The University of Northampton in the UK has slapped a trigger warning on “1984” by George Orwell, arguing that the novel contains some “explicit material” which may be deemed by some students as “offensive and upsetting”, the Daily Mail has reported.
The university’s move was unveiled by the outlet via a Freedom of Information request. According to the report, the novel has been flagged for those students studying a module called Identity Under Construction. These students are reportedly warned that the module “addresses challenging issues related to violence, gender, sexuality, class, race, abuses, sexual abuse, political ideas, and offensive language”.

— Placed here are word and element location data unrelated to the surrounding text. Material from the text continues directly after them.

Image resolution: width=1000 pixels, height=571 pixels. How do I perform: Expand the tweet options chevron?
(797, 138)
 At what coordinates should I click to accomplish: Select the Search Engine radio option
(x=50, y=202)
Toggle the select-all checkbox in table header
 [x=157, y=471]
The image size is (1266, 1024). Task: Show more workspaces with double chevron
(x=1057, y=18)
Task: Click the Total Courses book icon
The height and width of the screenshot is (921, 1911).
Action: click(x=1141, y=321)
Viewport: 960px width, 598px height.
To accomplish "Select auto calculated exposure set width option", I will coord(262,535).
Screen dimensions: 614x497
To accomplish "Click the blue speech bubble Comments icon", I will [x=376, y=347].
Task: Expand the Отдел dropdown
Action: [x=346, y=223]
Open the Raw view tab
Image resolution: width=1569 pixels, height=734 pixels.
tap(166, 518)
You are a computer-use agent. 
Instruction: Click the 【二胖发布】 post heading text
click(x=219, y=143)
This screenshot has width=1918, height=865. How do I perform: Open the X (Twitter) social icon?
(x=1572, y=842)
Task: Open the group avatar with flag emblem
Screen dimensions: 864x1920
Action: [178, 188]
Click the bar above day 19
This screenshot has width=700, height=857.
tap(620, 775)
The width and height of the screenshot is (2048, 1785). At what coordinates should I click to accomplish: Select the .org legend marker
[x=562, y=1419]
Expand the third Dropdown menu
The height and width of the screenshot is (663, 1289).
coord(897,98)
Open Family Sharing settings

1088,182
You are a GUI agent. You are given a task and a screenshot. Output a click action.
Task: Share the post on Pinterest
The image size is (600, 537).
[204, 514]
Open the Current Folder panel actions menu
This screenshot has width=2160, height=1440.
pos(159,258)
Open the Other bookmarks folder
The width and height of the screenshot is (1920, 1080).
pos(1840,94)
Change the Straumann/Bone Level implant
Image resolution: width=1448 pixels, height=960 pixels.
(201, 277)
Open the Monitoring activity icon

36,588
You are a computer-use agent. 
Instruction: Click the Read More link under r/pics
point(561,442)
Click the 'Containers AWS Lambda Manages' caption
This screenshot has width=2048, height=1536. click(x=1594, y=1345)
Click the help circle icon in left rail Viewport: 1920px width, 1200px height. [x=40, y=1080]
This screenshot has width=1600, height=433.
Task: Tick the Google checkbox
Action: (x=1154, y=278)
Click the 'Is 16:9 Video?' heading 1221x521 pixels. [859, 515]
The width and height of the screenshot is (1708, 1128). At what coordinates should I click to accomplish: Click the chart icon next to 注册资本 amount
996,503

Orwell’s “1984” is not the only book with the trigger warning, as it is joined by the Samuel Beckett play “Endgame”, the graphic novel “V For Vendetta” by Alan Moore and David Lloyd, along with Jeanette Winterson’s “Sexing The Cherry”.
The decision to place “1984” under the trigger warning has sparked ire among some people who have already blasted the move as “wokeism”.
Andrew R. Timming, a professor in the Royal Melbourne Institute of Technology, denounced the move, saying that the university would have “failed in its mission” should a trigger warning prevent “even one student from reading 1984”.
Among those criticising the move was Tory MP Andrew Bridgen, who said there was “a certain irony” in how the novel about the dangers of censorship receives trigger warnings.
“There’s something very Big Brother about it”, he noted.
A spokesperson for the university told the Daily Mail that by placing trigger warnings on certain books, the university is trying to “explain to applicants as part of the recruitment process that their course will include some challenging texts”.
“While it is not university policy, we may warn students of content in relation to violence, sexual violence, domestic abuse, and suicide”, the spokesperson explained. “We are aware some texts might be challenging for some students and have accounted for this when developing our courses”.
Orwell biographer David Taylor, while acknowledging that “1984” might not be suitable for everyone, said that he hardly believes that university students might be shocked.
“I think 13-year-olds might find some scenes in the novel disturbing, but I don’t think anyone of undergraduate age is really shocked by a book any more”, he said as cited by the Daily Mail.
Now a classic example of dystopian political fiction, “1984” was included on the list of the 100 best English-language novels from 1923 to 2005 by Time magazine.
Released in 1949, the book was translated into 65 languages by 1989 – more than any other English novel at the time. “Big Brother”, “thought police”, “Newspeak”, and many other concepts offered by Orwell in the novel have become common terms to condemn totalitarism and censorship.